[Stored items]
**********

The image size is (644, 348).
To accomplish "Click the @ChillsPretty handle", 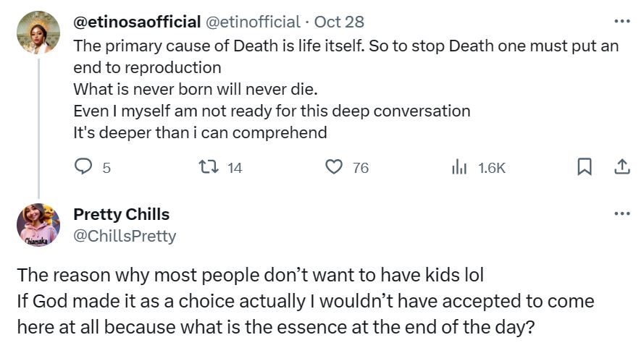I will pyautogui.click(x=125, y=236).
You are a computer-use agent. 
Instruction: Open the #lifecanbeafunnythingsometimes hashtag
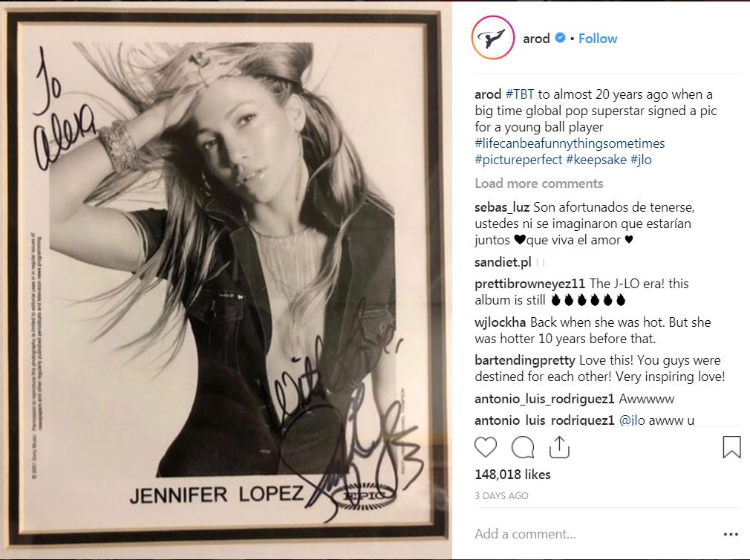click(570, 143)
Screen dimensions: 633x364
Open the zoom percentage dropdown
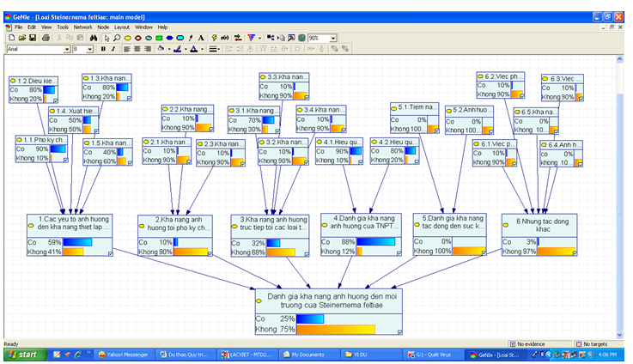tap(333, 38)
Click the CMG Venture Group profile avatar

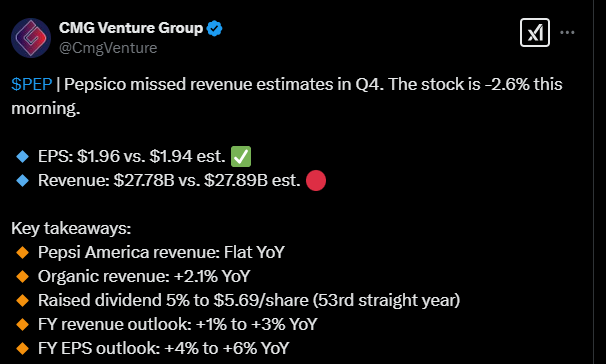(x=31, y=38)
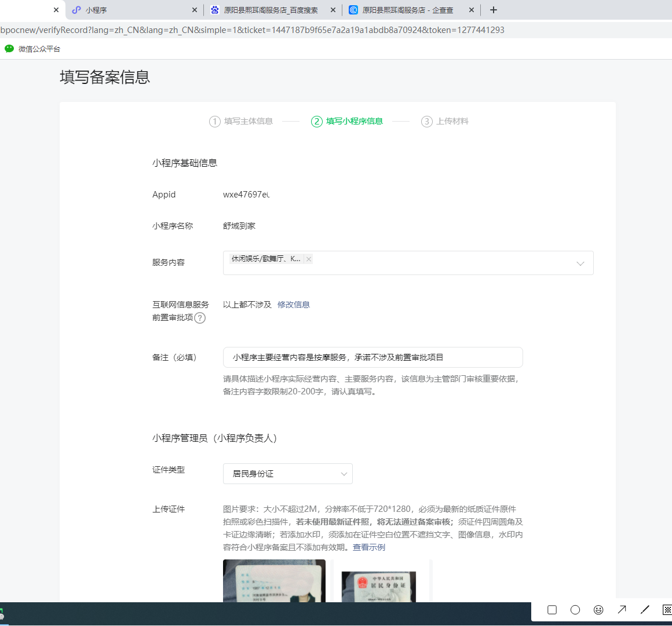Click into the 备注 remarks input field
This screenshot has height=626, width=672.
click(372, 357)
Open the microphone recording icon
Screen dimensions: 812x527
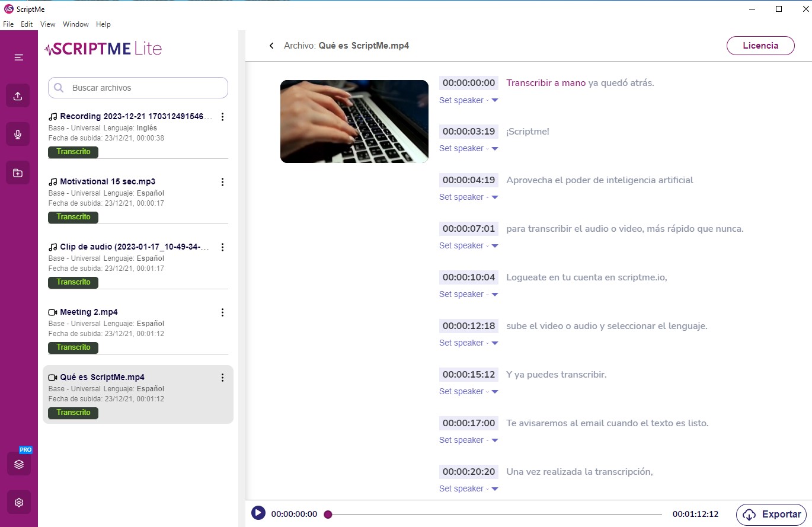coord(18,135)
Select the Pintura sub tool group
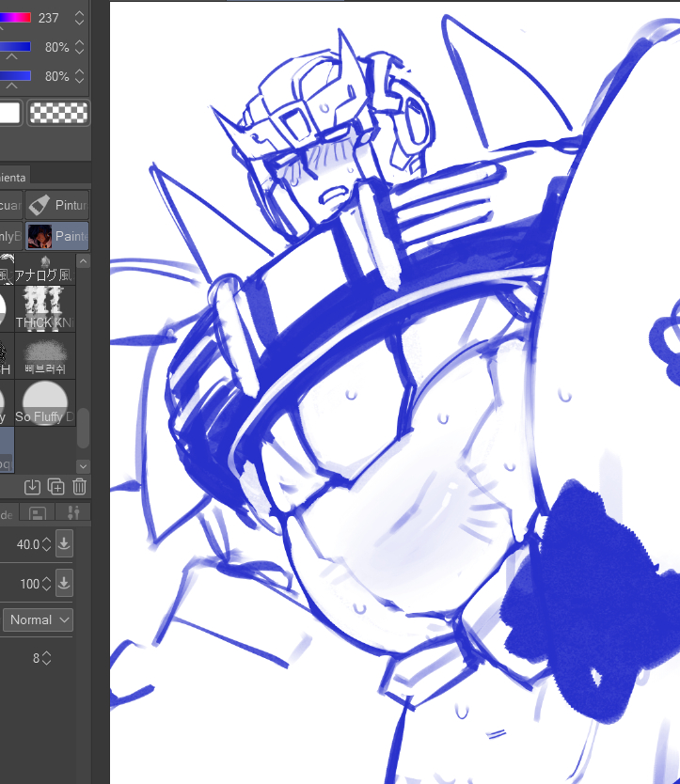 pos(56,204)
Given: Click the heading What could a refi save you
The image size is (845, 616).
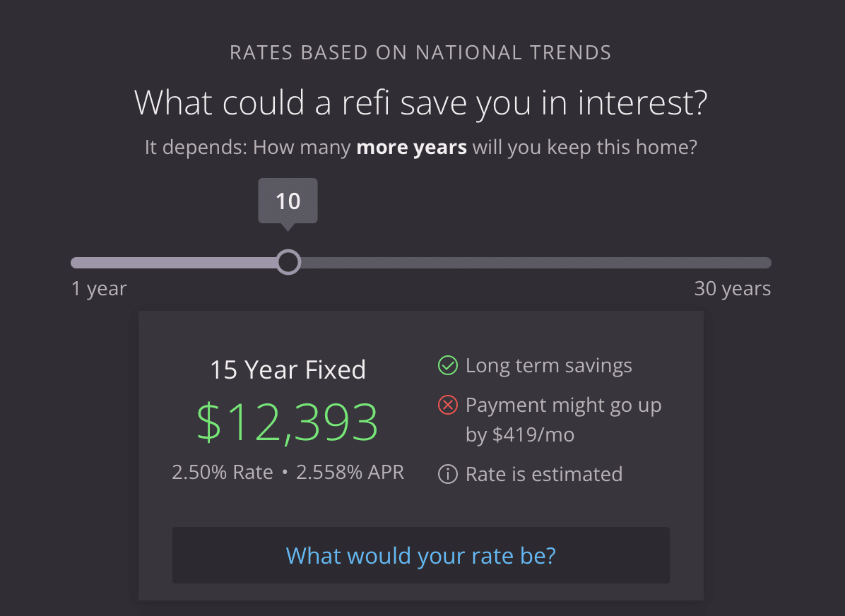Looking at the screenshot, I should [x=420, y=102].
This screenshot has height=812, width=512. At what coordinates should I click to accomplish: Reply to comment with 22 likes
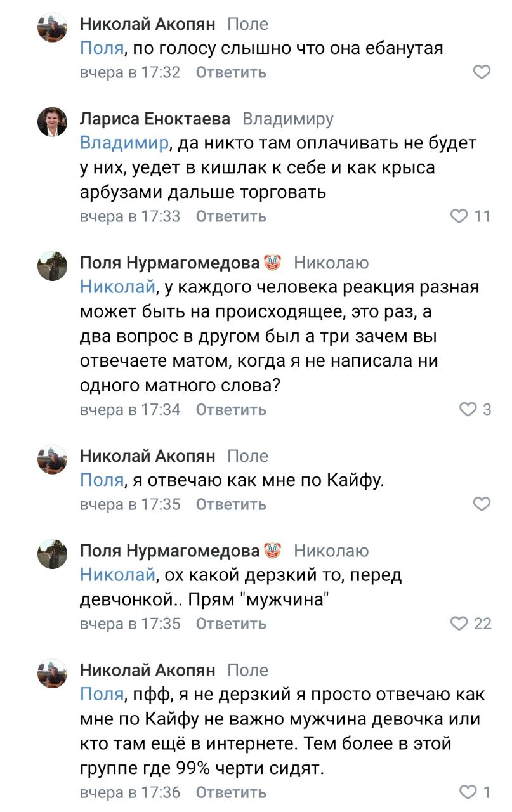point(231,624)
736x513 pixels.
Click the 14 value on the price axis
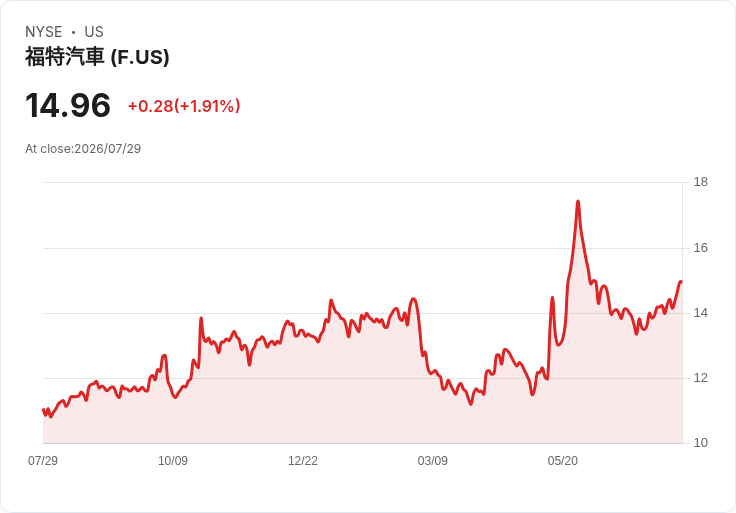coord(701,313)
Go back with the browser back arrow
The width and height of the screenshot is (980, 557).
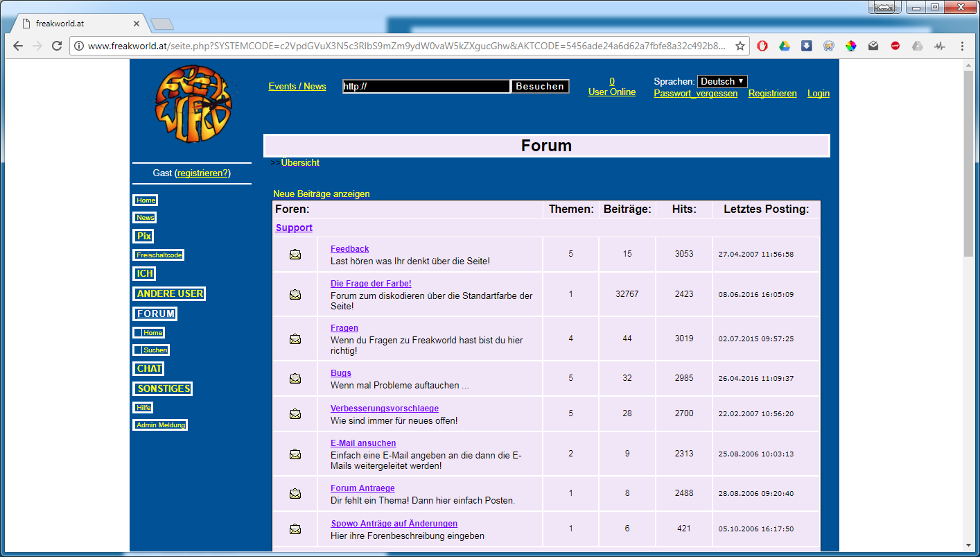pos(18,46)
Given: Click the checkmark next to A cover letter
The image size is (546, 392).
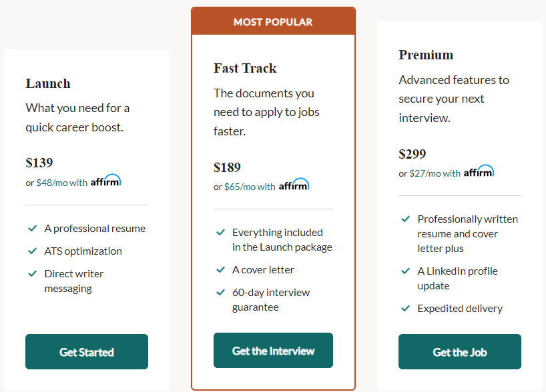Looking at the screenshot, I should coord(220,270).
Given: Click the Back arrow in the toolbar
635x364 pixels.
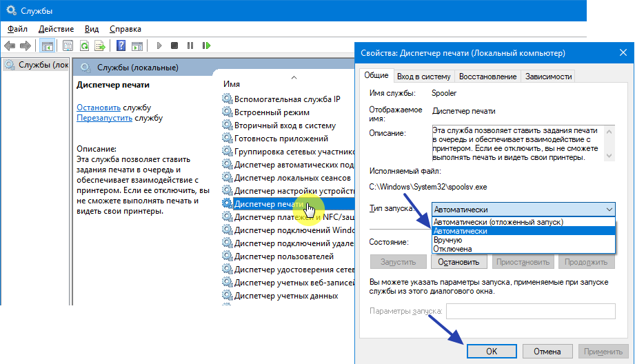Looking at the screenshot, I should (x=10, y=46).
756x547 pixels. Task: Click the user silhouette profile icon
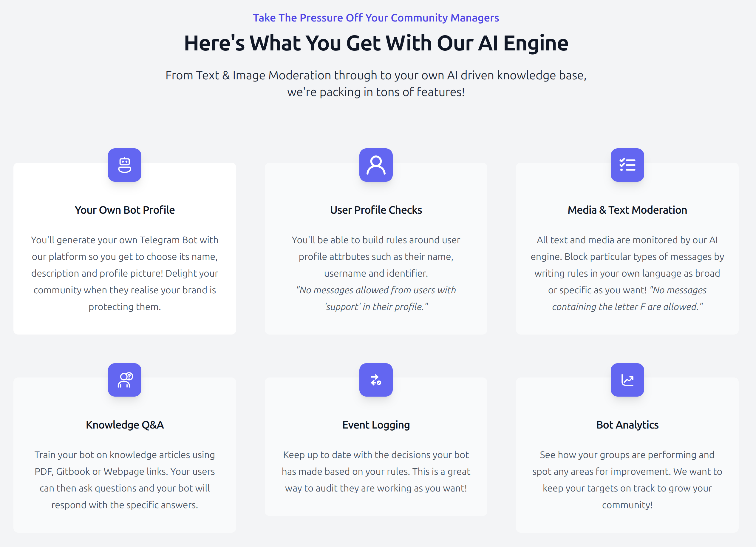coord(376,165)
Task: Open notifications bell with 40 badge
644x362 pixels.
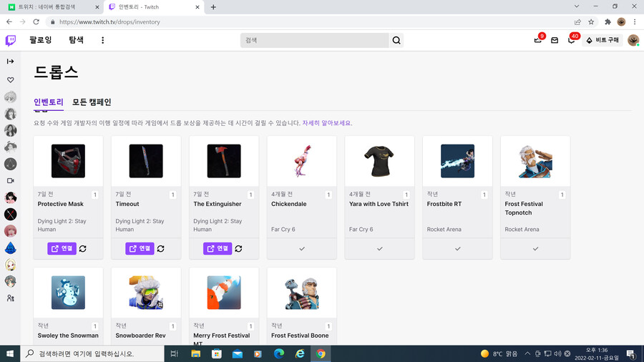Action: pyautogui.click(x=571, y=41)
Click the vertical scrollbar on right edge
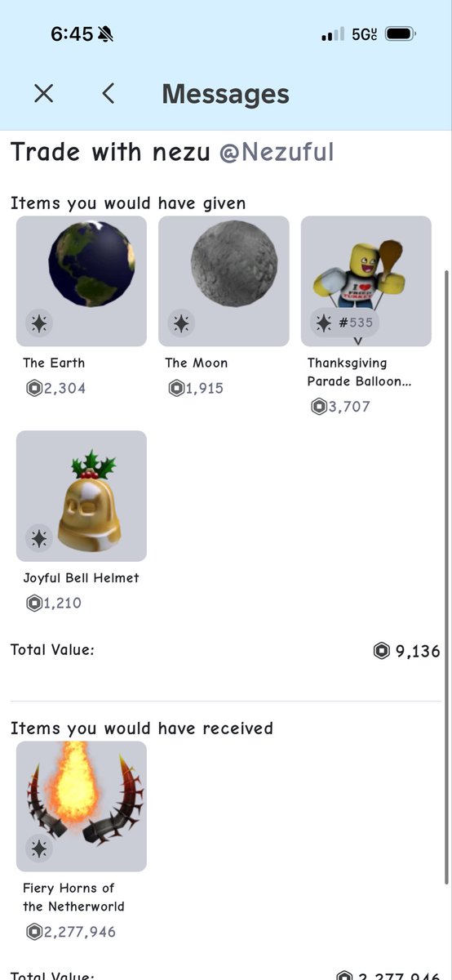Viewport: 452px width, 980px height. [445, 576]
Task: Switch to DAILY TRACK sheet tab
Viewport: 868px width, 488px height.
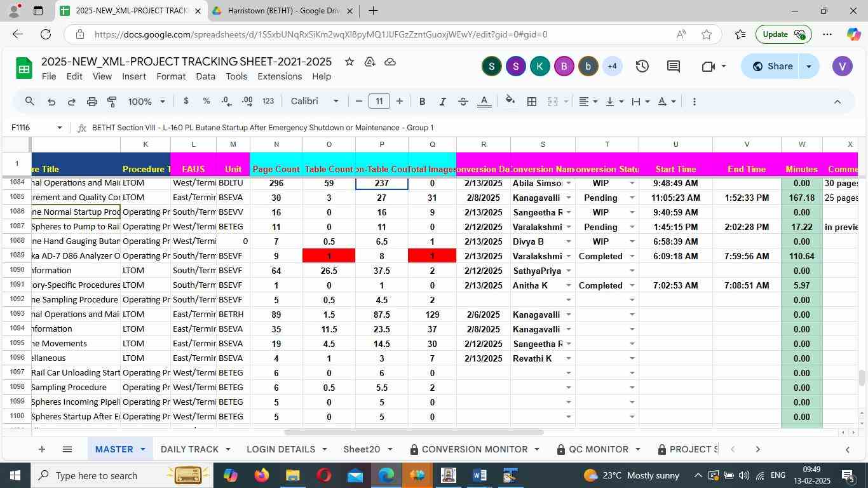Action: pos(189,449)
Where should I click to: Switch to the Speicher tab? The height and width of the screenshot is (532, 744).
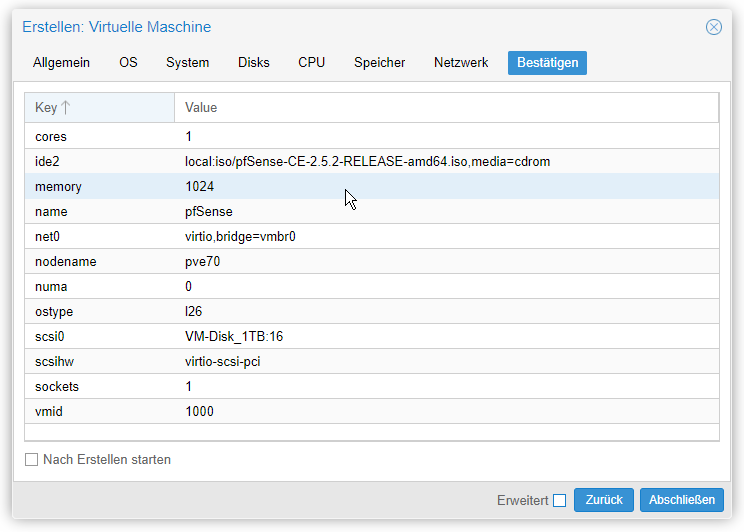pos(380,63)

**********

# YOUR INSTRUCTIONS
The lines to reproduce run from the one above containing "Given: Click the heading" through the one containing "Given: Click the checkmark". Copy them exactly and leave out all pictures.

# RESPONSE TO THIS TASK
Given: Click the heading What could a refi save you
The image size is (845, 616).
Looking at the screenshot, I should [x=420, y=102].
This screenshot has height=812, width=512. At what coordinates should I click to accomplish: Reply to comment with 22 likes
point(231,624)
736x513 pixels.
Click the 14 value on the price axis
coord(701,313)
Go back with the browser back arrow
The width and height of the screenshot is (980, 557).
pos(18,46)
Given: Click the checkmark next to A cover letter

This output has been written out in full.